Re: [Qemu-arm] [Qemu-devel] [RFC v2 0/8] VIRTIO-IOMMU device

qemu-arm

[Date Prev][Date Next][Thread Prev][Thread Next][Date Index][Thread Index]

Re: [Qemu-arm] [Qemu-devel] [RFC v2 0/8] VIRTIO-IOMMU device

From:	Auger Eric
Subject:	Re: [Qemu-arm] [Qemu-devel] [RFC v2 0/8] VIRTIO-IOMMU device
Date:	Tue, 27 Jun 2017 08:38:48 +0200
User-agent:	Mozilla/5.0 (X11; Linux x86_64; rv:45.0) Gecko/20100101 Thunderbird/45.4.0

Hi Jean-Philippe,

On 26/06/2017 18:13, Jean-Philippe Brucker wrote:
> On 26/06/17 09:22, Auger Eric wrote:
>> Hi Jean-Philippe,
>>
>> On 19/06/2017 12:15, Jean-Philippe Brucker wrote:
>>> On 19/06/17 08:54, Bharat Bhushan wrote:
>>>> Hi Eric,
>>>>
>>>> I started added replay in virtio-iommu and came across how MSI interrupts 
>>>> with work with VFIO. 
>>>> I understand that on intel this works differently but vsmmu will have same 
>>>> requirement. 
>>>> kvm-msi-irq-route are added using the msi-address to be translated by 
>>>> viommu and not the final translated address.
>>>> While currently the irqfd framework does not know about emulated iommus 
>>>> (virtio-iommu, vsmmuv3/vintel-iommu).
>>>> So in my view we have following options:
>>>> - Programming with translated address when setting up kvm-msi-irq-route
>>>> - Route the interrupts via QEMU, which is bad from performance
>>>> - vhost-virtio-iommu may solve the problem in long term
>>>>
>>>> Is there any other better option I am missing?
>>>
>>> Since we're on the topic of MSIs... I'm currently trying to figure out how
>>> we'll handle MSIs in the nested translation mode, where the guest manages
>>> S1 page tables and the host doesn't know about GVA->GPA translation.
>>
>> I have a question about the "nested translation mode" terminology. Do
>> you mean in that case you use stage 1 + stage 2 of the physical IOMMU
>> (which the ARM spec normally advises or was meant for) or do you mean
>> stage 1 implemented in vIOMMU and stage 2 implemented in pIOMMU. At the
>> moment my understanding is for VFIO integration the pIOMMU uses a single
>> stage combining both the stage 1 and stage2 mappings but the host is not
>> aware of those 2 stages.
> 
> Yes at the moment the VMM merges stage-1 (GVA->GPA) from the guest with
> its stage-2 mappings (GPA->HPA) and creates a stage-2 mapping (GVA->HPA)
> in the pIOMMU via VFIO_IOMMU_MAP_DMA. stage-1 is disabled in the pIOMMU.
> 
> What I mean by "nested mode" is stage 1 + stage 2 in the physical IOMMU.
> I'm referring to the "Page Table Sharing" bit of the Future Work in the
> initial RFC for virtio-iommu [1], and also PASID table binding [2] in the
> case of vSMMU. In that mode, stage-1 page tables in the pIOMMU are managed
> by the guest, and the VMM only maps GPA->HPA.

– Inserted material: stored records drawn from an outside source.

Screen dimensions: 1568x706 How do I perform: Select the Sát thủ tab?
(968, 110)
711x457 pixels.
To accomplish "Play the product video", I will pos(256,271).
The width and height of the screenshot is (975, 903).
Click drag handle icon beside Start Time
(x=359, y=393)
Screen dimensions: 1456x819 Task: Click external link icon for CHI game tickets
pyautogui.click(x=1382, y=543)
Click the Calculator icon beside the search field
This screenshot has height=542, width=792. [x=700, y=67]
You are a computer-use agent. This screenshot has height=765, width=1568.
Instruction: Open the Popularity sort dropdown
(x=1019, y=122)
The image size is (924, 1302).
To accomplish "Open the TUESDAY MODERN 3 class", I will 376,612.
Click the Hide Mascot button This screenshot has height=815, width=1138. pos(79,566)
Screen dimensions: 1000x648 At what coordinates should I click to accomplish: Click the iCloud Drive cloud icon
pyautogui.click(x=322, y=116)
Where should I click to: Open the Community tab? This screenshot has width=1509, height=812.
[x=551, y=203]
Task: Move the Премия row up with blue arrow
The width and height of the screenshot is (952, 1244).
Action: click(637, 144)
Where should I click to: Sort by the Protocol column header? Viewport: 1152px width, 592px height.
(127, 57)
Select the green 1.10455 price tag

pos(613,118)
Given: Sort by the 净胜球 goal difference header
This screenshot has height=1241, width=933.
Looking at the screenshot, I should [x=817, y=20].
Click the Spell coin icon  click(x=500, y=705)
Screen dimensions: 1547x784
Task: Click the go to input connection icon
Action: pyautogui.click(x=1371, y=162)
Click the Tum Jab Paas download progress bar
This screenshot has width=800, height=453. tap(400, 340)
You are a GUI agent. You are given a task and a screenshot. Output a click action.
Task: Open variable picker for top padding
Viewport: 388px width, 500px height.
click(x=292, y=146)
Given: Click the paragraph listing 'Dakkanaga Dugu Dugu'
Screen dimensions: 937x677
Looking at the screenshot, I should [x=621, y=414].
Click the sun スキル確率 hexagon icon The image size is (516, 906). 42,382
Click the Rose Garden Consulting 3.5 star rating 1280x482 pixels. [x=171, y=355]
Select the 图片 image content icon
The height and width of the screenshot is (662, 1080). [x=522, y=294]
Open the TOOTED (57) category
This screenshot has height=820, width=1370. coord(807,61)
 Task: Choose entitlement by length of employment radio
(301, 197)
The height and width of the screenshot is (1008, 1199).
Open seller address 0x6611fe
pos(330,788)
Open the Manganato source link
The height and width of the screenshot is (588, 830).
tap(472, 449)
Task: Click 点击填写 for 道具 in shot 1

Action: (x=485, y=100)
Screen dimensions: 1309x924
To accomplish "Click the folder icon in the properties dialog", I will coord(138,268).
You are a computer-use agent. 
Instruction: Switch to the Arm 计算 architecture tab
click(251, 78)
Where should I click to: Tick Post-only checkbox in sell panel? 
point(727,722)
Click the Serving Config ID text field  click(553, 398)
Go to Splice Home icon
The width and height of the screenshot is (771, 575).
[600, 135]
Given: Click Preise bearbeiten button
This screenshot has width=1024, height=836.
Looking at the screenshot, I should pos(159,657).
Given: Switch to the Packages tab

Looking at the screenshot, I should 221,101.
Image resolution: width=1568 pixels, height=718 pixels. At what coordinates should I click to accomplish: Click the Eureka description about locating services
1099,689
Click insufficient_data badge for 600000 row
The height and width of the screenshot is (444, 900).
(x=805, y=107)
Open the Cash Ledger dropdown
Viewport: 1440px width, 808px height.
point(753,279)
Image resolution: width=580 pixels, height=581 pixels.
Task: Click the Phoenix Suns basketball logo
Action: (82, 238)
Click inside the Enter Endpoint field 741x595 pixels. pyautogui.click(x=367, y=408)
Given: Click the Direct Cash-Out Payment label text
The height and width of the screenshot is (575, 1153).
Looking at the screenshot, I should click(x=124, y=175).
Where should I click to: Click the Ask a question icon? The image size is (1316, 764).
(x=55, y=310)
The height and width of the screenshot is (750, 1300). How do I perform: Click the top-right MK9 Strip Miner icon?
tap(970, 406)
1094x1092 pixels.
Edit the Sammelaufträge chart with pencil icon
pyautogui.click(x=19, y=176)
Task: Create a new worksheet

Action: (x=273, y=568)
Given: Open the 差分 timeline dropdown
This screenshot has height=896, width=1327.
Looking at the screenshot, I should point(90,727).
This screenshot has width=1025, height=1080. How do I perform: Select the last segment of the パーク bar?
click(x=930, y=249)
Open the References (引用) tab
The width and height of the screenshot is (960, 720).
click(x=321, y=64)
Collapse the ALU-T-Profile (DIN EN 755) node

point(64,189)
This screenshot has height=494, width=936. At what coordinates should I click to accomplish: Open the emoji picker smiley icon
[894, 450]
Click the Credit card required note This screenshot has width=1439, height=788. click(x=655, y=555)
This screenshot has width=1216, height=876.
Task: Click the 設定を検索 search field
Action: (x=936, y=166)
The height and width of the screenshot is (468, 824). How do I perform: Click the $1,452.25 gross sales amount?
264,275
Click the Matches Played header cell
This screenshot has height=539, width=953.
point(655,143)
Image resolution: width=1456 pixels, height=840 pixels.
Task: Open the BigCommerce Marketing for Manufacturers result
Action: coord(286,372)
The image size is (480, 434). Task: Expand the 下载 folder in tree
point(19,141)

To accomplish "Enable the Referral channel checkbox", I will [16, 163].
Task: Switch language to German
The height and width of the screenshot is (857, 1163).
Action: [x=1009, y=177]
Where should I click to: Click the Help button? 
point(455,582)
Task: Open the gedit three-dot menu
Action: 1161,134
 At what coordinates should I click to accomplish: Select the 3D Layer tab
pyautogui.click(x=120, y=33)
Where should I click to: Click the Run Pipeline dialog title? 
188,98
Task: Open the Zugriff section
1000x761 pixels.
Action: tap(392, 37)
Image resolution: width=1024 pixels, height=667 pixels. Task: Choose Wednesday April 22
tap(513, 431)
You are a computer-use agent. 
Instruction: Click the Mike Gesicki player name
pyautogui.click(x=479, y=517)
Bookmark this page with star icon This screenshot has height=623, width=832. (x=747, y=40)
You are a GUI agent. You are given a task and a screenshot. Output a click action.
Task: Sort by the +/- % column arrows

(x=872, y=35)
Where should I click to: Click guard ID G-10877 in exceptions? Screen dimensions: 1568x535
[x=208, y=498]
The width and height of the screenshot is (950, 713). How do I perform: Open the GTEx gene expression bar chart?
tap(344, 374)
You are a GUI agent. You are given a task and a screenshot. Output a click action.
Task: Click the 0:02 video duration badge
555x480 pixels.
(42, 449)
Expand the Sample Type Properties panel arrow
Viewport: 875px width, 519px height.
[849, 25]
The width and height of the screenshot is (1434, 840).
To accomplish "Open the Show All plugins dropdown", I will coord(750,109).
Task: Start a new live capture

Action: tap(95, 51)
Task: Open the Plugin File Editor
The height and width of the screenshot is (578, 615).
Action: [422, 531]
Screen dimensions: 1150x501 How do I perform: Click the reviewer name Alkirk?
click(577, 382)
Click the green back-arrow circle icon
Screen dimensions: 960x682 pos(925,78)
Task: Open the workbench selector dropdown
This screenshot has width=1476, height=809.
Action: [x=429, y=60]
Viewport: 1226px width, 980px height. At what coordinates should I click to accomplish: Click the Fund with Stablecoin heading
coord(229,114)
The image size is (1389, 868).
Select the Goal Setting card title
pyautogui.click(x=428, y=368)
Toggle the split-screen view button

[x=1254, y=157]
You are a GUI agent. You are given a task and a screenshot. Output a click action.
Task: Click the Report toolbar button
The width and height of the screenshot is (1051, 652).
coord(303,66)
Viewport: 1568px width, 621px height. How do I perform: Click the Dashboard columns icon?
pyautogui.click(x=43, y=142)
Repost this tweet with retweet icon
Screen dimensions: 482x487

OK I need to read that part more thoroughly. I was told in the past
handling nested stages at pIOMMU was considered too complex and
difficult to maintain. But definitively The SMMU architecture is devised
for that. Michael asked why we did not use that already for vsmmu
(nested stages are used on AMD IOMMU I think).
> 
> Since both s1 and s2 are then enabled in the pIOMMU, MSIs reaching the
> pIOMMU will be translated at s1 then s2. To create nested translation for
> MSIs, I see two solutions:
> 
> A. The GPA of the doorbell that is exposed to the guest is mapped by the
> VMM at S2. This mapping is GPA->(PA of the doorbell) with Dev-nGnRE memory
> attributes. The guest creates a GVA->GPA mapping, then writes GVA in the
> MSI-X tables.
> - If the MSI-X table is emulated (as we currently do), VMM has to force
>   the host to rewrite the physical MSIX entry with the GVA.
> - If the MSI-X table is mapped (see [3]), then the guest writes
>   the GVA into the physical MSI-X entry. (How does this work with lazy MSI
>   routing setup, that is based on trapping MSIX table?)
> 
> B. The VMM exposes a fake doorbell. Hardware MSI vectors are programmed
> upfront by the host. Since TTB0 is assigned to the guest, then host must
> use TTB1 to create the GVA->GPA mapping.
> 
> Solution B was my proposal (2) below, but I didn't take vSMMU into account
> at the time. I think that for virtual SVM with the vSMMU, the VMM has to
> hand the whole PASID table over to the guest. This is what Intel seems to
> do [2]. Even if we emulated the PASID table instead of handing it over, we
> wouldn't have a way to hide TTB1 from the guest. So with vSMMU we loose
> control over TTB1 and (2) doesn't work.
> 
> I don't really like A, but it might be the only way with vSMMU:
> - Guest maps doorbell at S1,
> - Guest writes the GVA in its virtual MSI-X tables,
> - Host handles the GVA write and reprograms the hardware MSI-X tables,
> - Device issues an MSI, which gets translated at S1+S2, then hits the
>   doorbell,
> - VFIO handles the IRQ, which is forwarded to KVM via IRQFD, finds the
>   corresponding irqchip by GPA, then injects the MSI.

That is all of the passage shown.